Bückeburg (sig). Was musste dieser leisten, um diesen Titel zu bekommen? In seinem Garten oder an anderer Stelle seines Grundstücks sollte er Sonnenblumen so hegen, dass sie eine ungewöhnliche Größe erreichen. Einmal im Jahr geht es dann von Haus zu Haus und von Straße zu Straße, um mithilfe einer Messlatte festzustellen, wer den Sieg davonträgt.

 Traditionell haben sich an diesem Wettbewerb Anlieger folgender Straße beteiligt: Auf der Widdserburg, Alter Weg, Kirchbreite, Kirchbrink und Vogelsang. Mit rund 50 Erwachsenen, Jugendlichen und Kindern zog der Messtrupp durch diesen Teil der Nordstadt. Wo man sie begrüßte, gab es Getränke und Snacks. Das Angebot reichte von heißen Wiener Würstchen über Frikadellen, Käse- und Weintraubenspieße, Baguettes mit Kräuterbutter bis zu hart gekochten Eiern. Auch das Getränkeangebot war reichlich. Es gab sogar selbst gemachten Quittenlikör.

 Das Ausmessen der Sonnenblumen war im Grunde überall ein kurzes Intermezzo, der sich anschließende nachbarschaftliche Plausch dauerte dafür stets deutlich länger. Dazu nahm man auch gern auf einer der zahlreich bereitgestellten Sitzgarnituren Platz oder im komfortablen Gartenhaus. Als die Messlatte an die letzte Blume gelegt wurde, war Mitternacht längst vorbei.

 Nach der Auswertung der Messergebnisse traf man sich in der milden Sommernacht noch einmal beim diesjährigen Siegerpaar des Wettbewerbs, um die vorbereitete Scheibe am Haus anzubringen. Diesmal traf es Kurt und Ilona Sander, die im Kirchbrink wohnen und bereits zweimal als Sieger gekrönt worden sind. Ihre Sonnenblume erreichte drei Meter und lag damit knapp vor der Konkurrenz.

 Man müsse fleißig gießen und auch für guten Pflanzendünger sorgen, damit sie eine wettbewerbsfähige Größe bekommen, war immer wieder zu hören.
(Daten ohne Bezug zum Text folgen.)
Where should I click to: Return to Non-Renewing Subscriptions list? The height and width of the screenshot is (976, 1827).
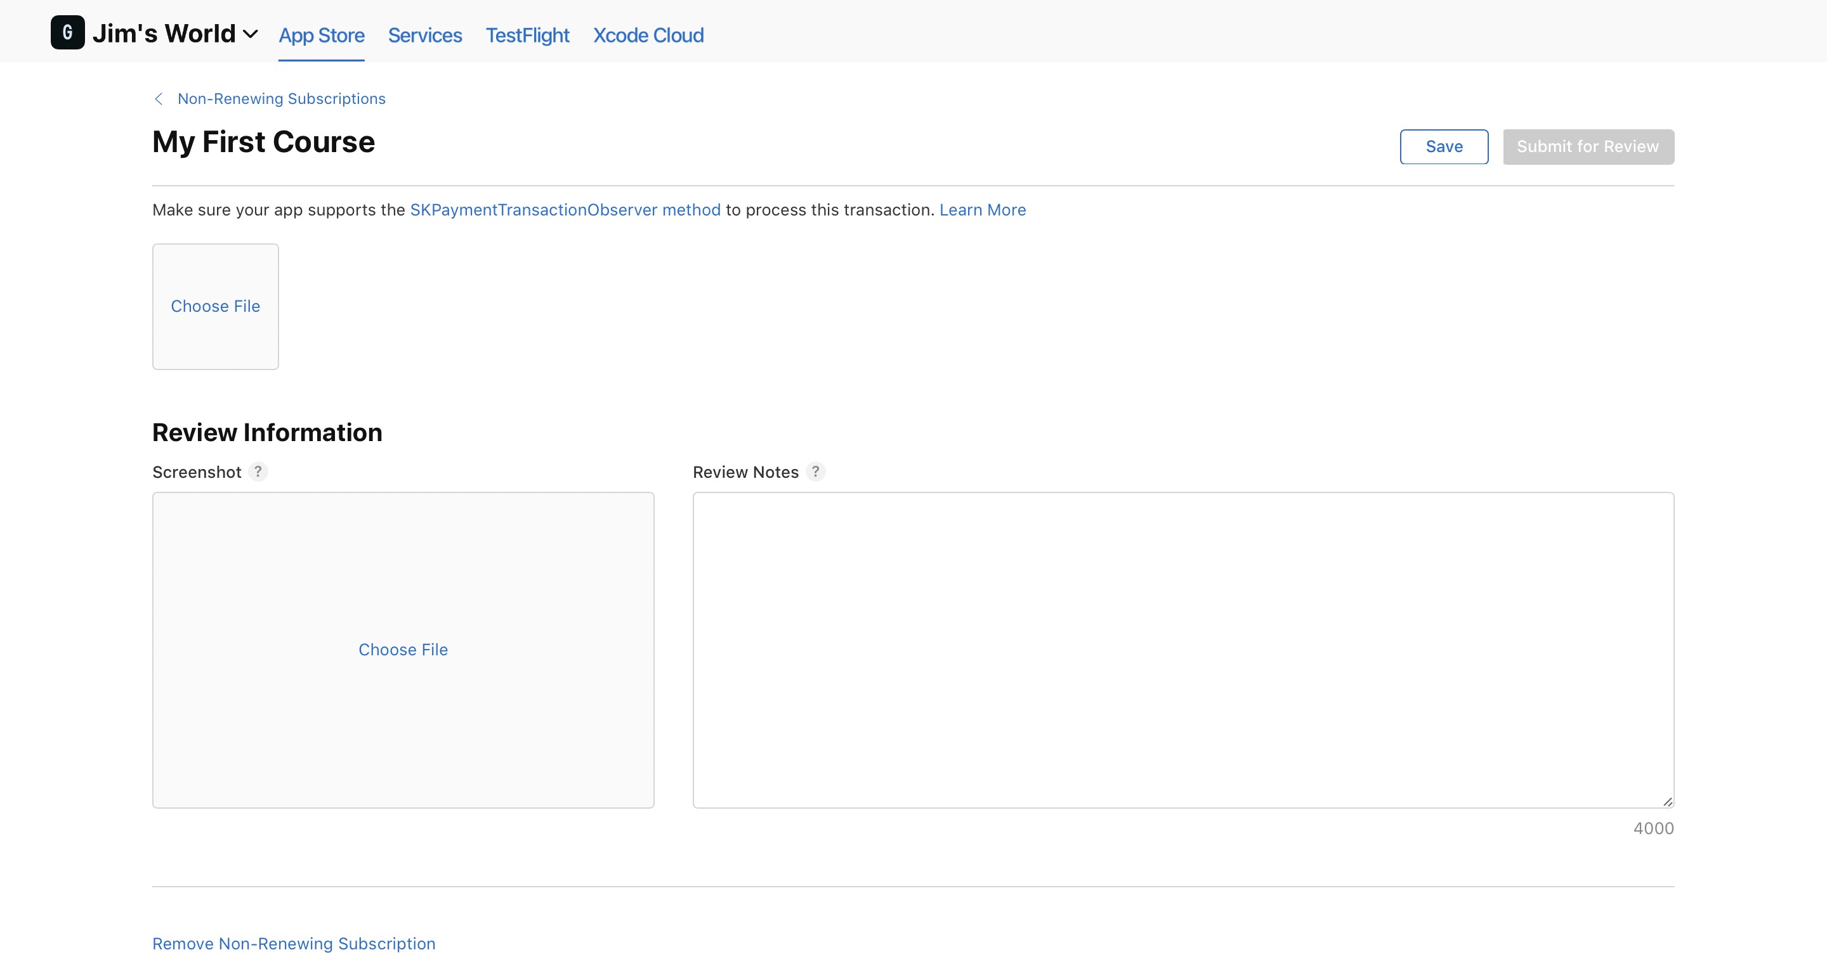(x=281, y=99)
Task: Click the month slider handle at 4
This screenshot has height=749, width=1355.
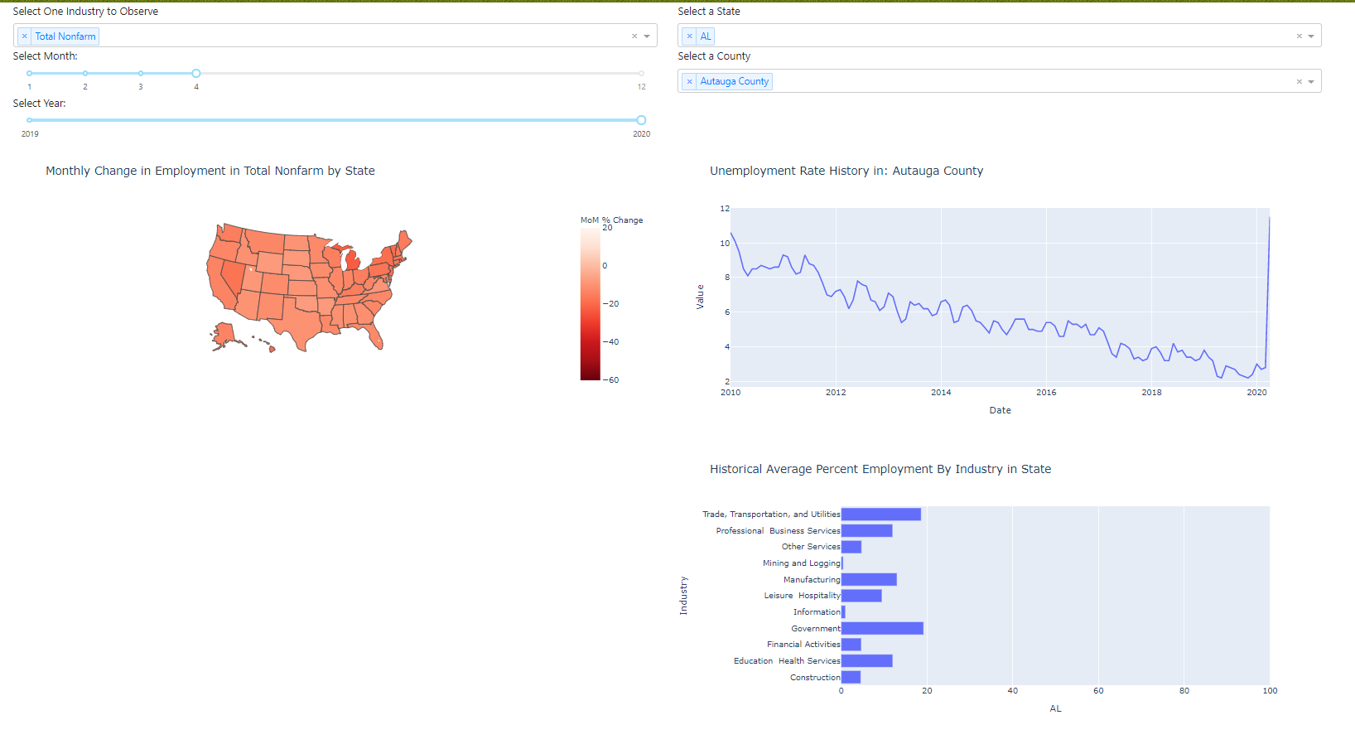Action: point(196,73)
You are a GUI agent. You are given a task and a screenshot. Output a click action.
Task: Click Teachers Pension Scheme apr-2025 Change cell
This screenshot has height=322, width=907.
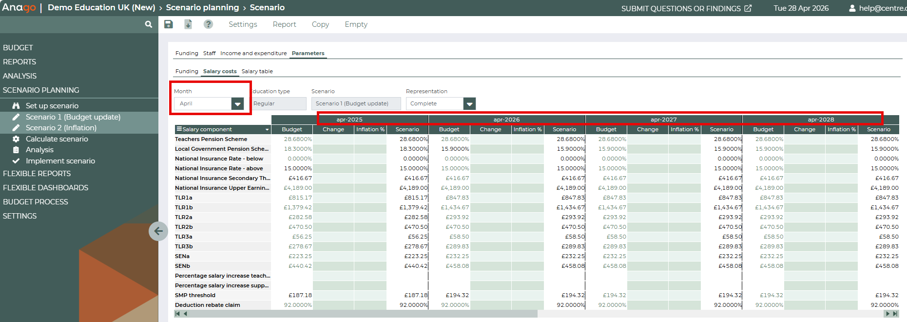tap(333, 139)
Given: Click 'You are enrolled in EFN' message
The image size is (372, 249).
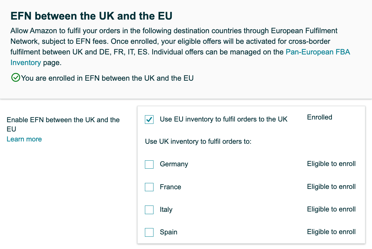Looking at the screenshot, I should coord(107,78).
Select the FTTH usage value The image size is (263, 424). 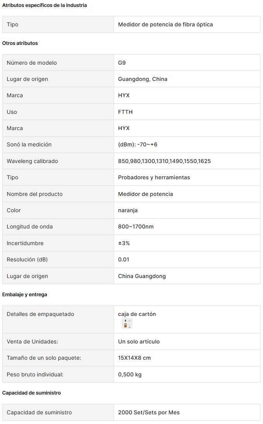[x=125, y=112]
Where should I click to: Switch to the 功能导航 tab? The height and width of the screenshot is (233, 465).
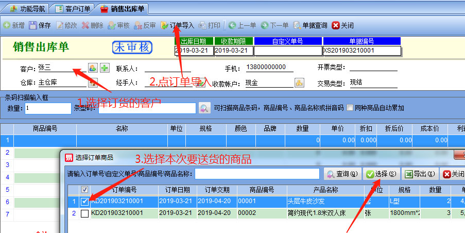click(x=27, y=9)
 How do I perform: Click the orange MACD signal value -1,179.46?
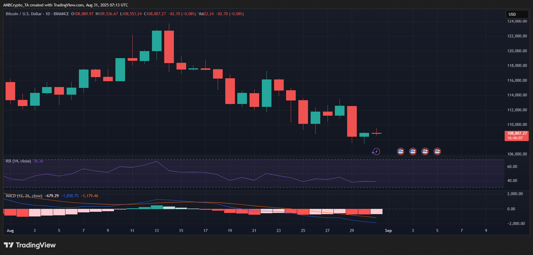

In diesem Jahr haben Nacktschnecken und stürmische Wetterkapriolen den Sonnenblumen zugesetzt. „Sonst hätten wir ganz andere Höhen erreicht“, meinte Rüdiger Homeier. Er kann sich erinnern, dass ein Prachtexemplar mal über sechs Meter gemessen hat. Das reicht aber nicht für den Weltrekord; dieser liegt derzeit bei 8,03 Metern.

 Während eines Sommerfestes im Kirchbrink wurden die Besitzer der drei größten Sonnenblumen mit flüssigen Präsenten und mit Beifall bedacht. Insgesamt waren 27 Messungen vorgenommen worden. Den zweiten Platz belegte in diesem Jahr die Familie Pohl mit ihrer 2,96 Meter hohen Sonnenblume, den dritten Rang schaffte die Familie Schmidt mit ihrem 2,93 Meter messenden Exemplar. Beide wohnen Auf der Widdserburg. Die kleinste Sonnenblume kam nur auf 19 Zentimeter. Aber auch hier gilt das olympische Prinzip: „Dabei sein ist alles“.